The light-emitting elements 30 are the main structures for emitting light in the display panel 001, and may specifically be organic light-emitting diodes. The circuit elements 20 may specifically be transitors. A plurality of circuit elements 20 may constitute a pixel circuit that is connected to the light-emitting element 30 and provide the voltage and current required for its light-emitting. For example, when the light-emitting element 30 is an organic light-emitting diode, the plurality of circuit elements 20 may constitute a pixel circuit that provides the current required for the organic light-emitting diode light-emitting. Hereinafter, the inventive concept of the present disclosure is described with the circuit element 20 electrically connected to the light-emitting element 30 in the pixel circuit, and it can be understood that the design concept of the light-emitting element 30 in the present disclosure is also applicable to circuit elements with other functions in the pixel circuit.
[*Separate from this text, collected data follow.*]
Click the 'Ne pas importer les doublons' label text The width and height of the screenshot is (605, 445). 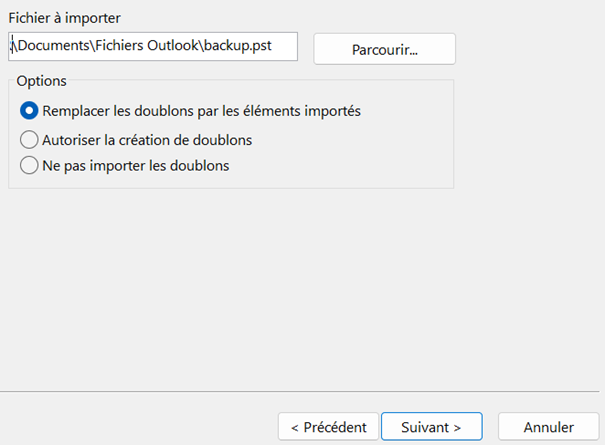(136, 166)
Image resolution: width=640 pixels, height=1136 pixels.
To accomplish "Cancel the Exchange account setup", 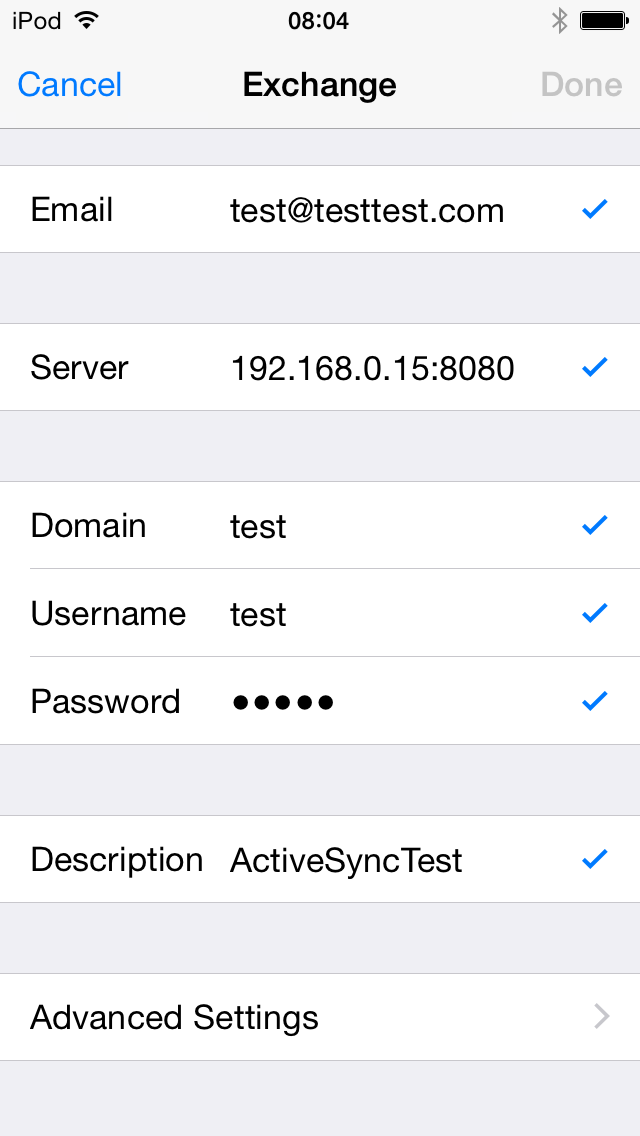I will 70,85.
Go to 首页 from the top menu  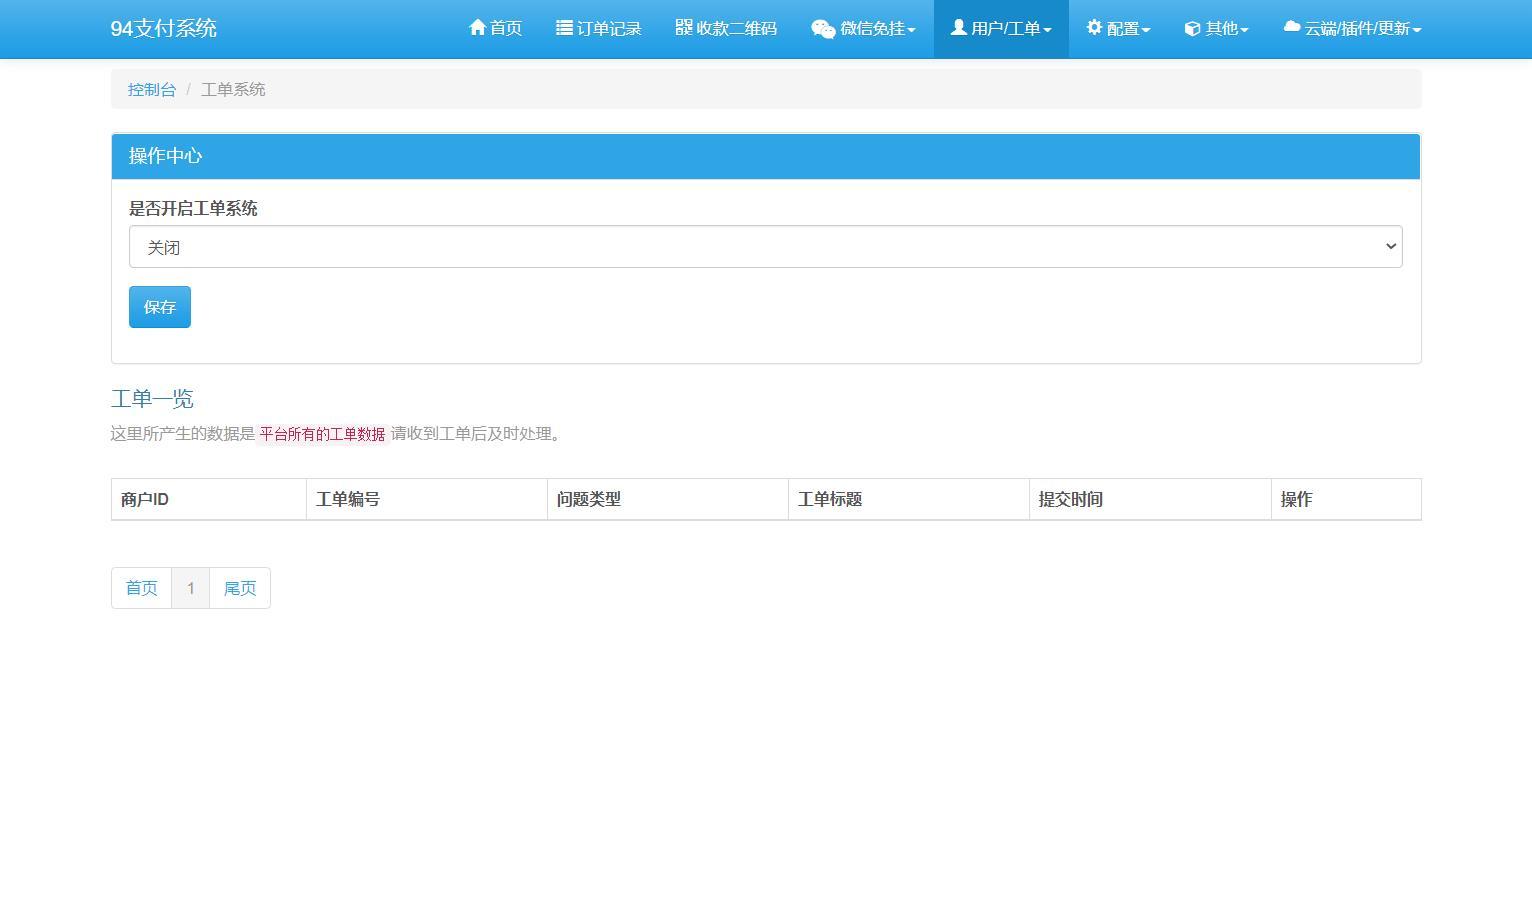click(495, 28)
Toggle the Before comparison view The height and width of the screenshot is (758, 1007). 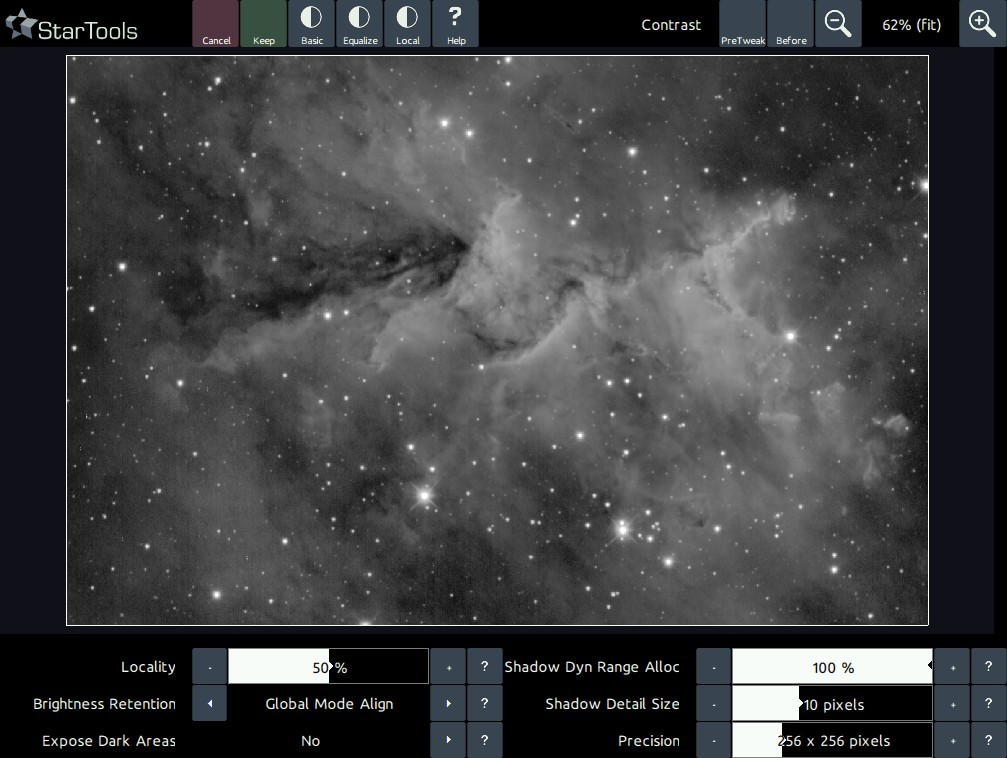click(x=791, y=24)
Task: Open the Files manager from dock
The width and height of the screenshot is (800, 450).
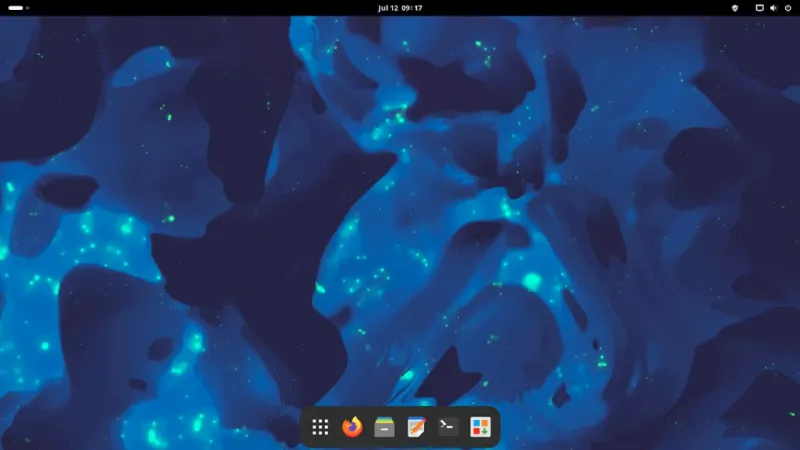Action: point(384,427)
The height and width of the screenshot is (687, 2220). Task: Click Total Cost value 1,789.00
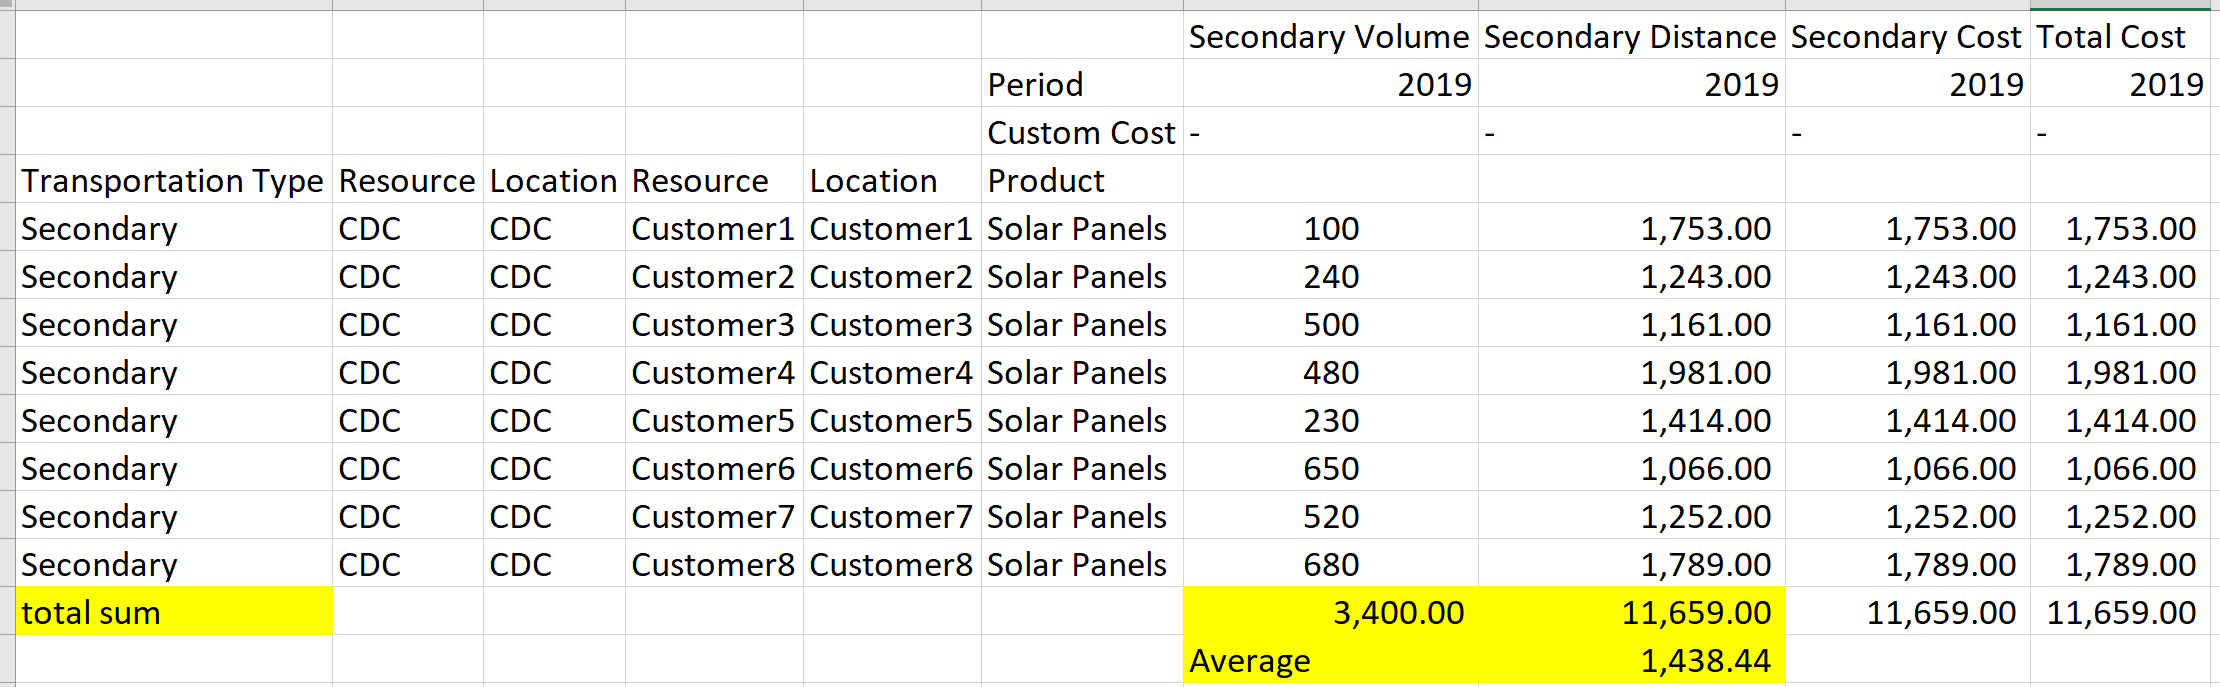[2120, 565]
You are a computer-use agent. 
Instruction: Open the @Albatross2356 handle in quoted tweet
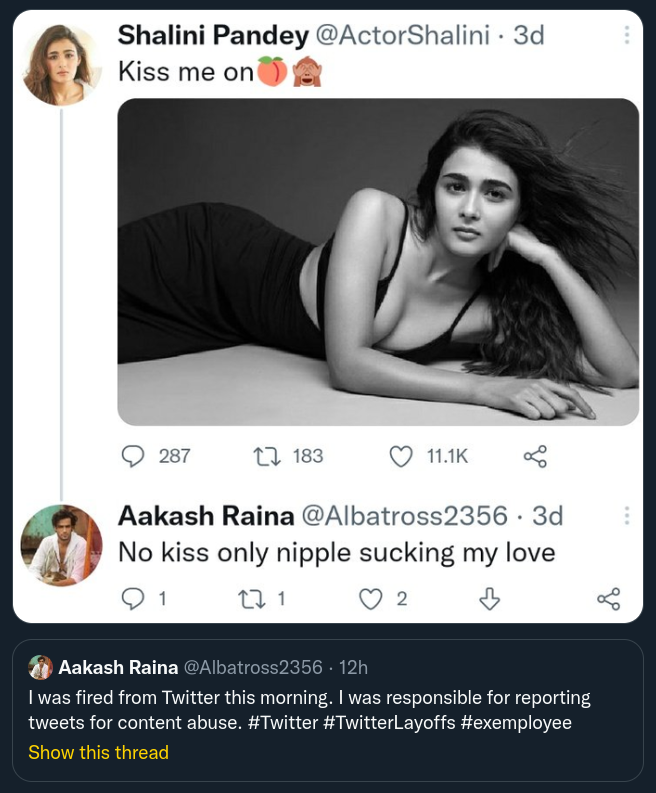click(253, 667)
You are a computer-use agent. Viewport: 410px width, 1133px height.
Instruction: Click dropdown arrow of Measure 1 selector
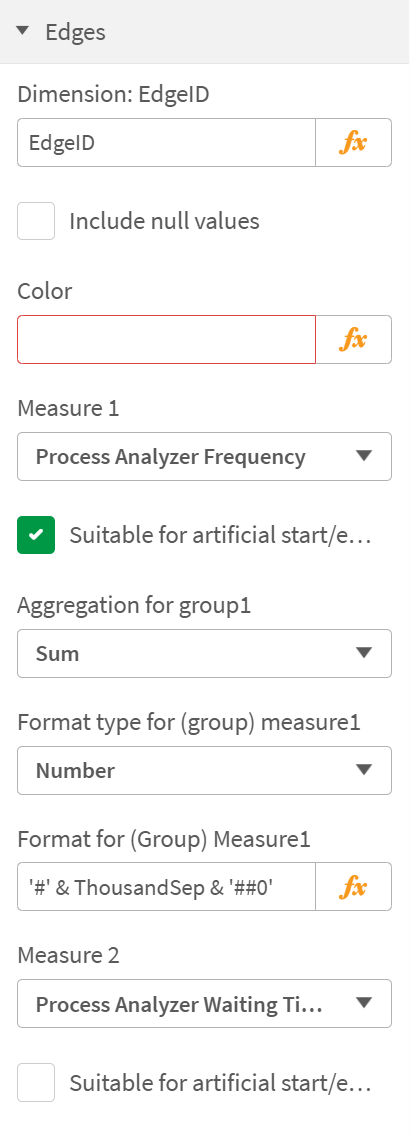tap(364, 456)
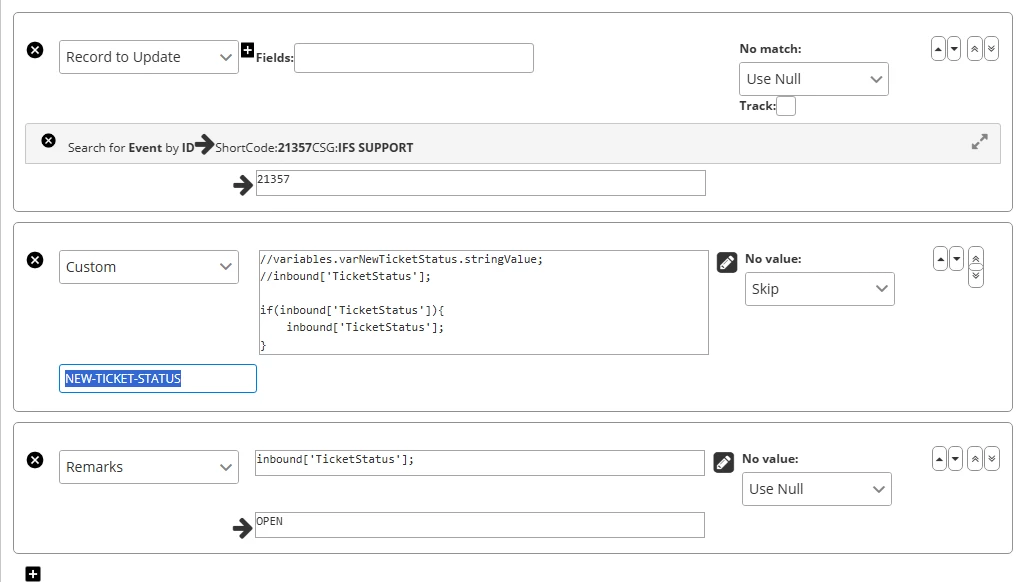This screenshot has height=582, width=1035.
Task: Move the Remarks row up one
Action: pyautogui.click(x=938, y=458)
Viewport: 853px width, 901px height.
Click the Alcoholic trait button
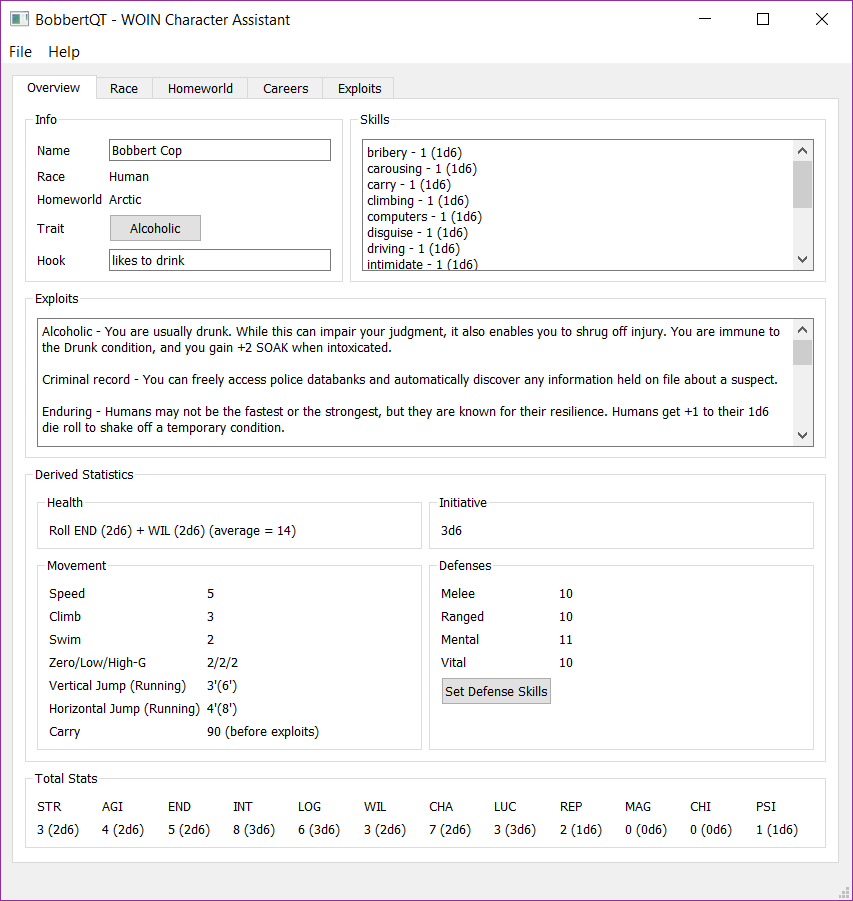(x=155, y=229)
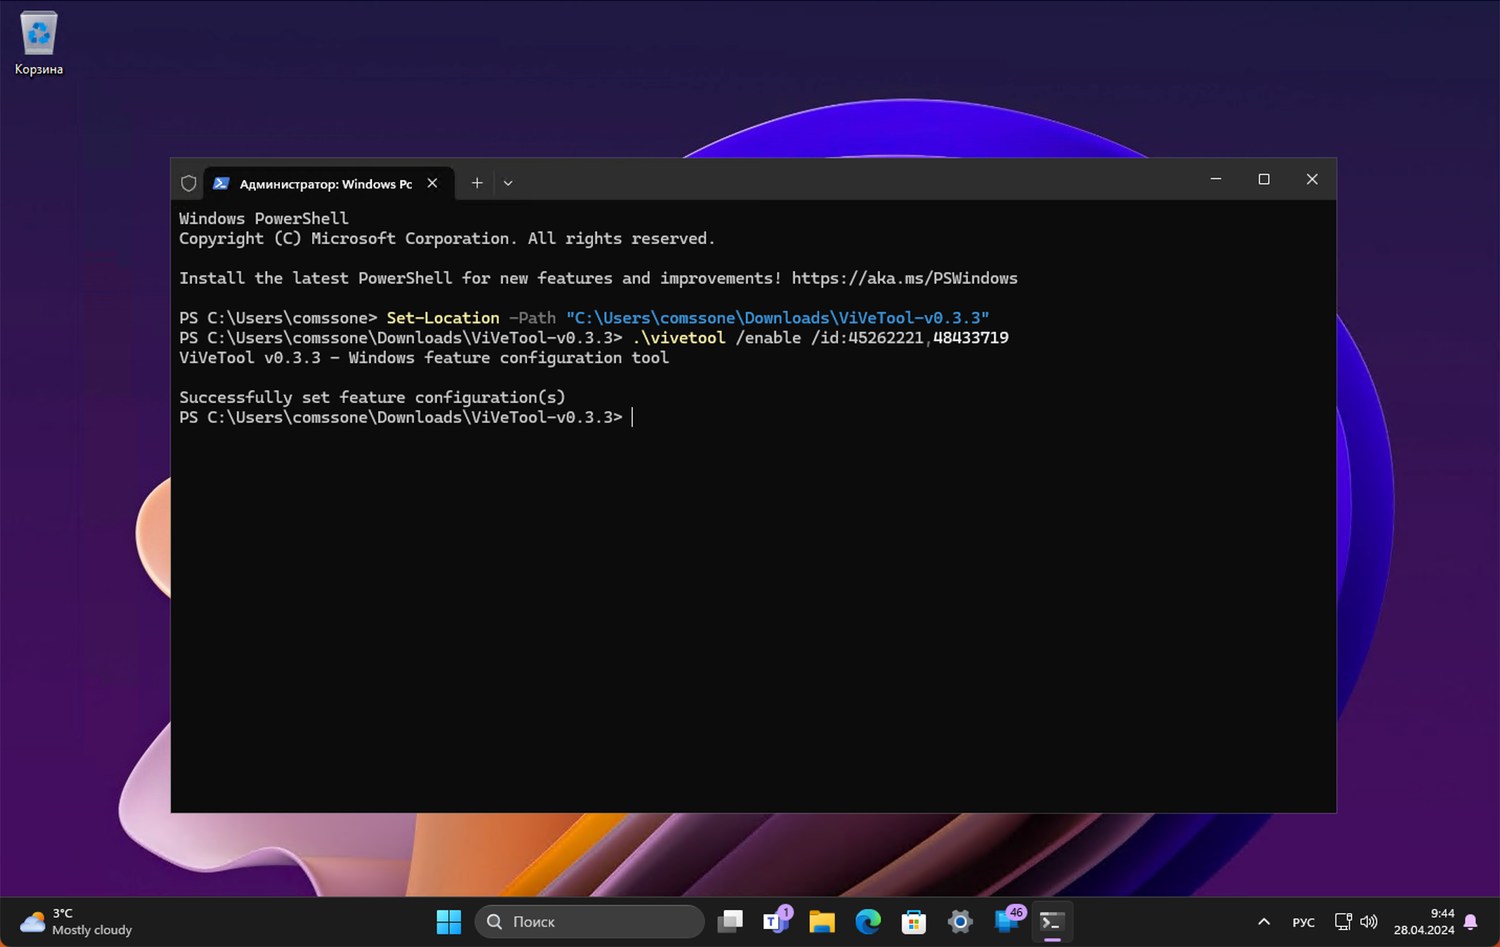The width and height of the screenshot is (1500, 947).
Task: Switch the РУС input language indicator
Action: pyautogui.click(x=1303, y=922)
In addition, the display panel further includes shielding layers 04 provided at a side of the light-emitting element layer 03 facing the substrate 01. The shielding layers 04 overlap with a part of the light emitting elements 30 to protect the light emitting elements 30 from the influence of the etching laser irradiating from the back of the display panel 001, thereby ensuring the integrity and the light-emitting performance of the light emitting elements 30.

In an embodiment of the present disclosure, the shielding layers 04 include a first shielding layer 41 and a second shielding layer 42, the first shielding layer 41 overlaps with the light-emitting elements 30 in the first area A1, and the second shielding layer 42 overlaps with the circuit elements 20 and/or the light-emitting elements 30 in the second area A2. That is, the shielding layers 04 include the first shielding layer 41 located in the first area A1 and the second shielding layer 42 located in the second area A2, and along the direction Z perpendicular to the display panel 001, the first shielding layer 41 in the first area A1 overlaps with the light-emitting elements 30 in the first area A1, and the second shielding layer 42 in the second area A2 overlaps with the light-emitting elements 30 in the second area A2.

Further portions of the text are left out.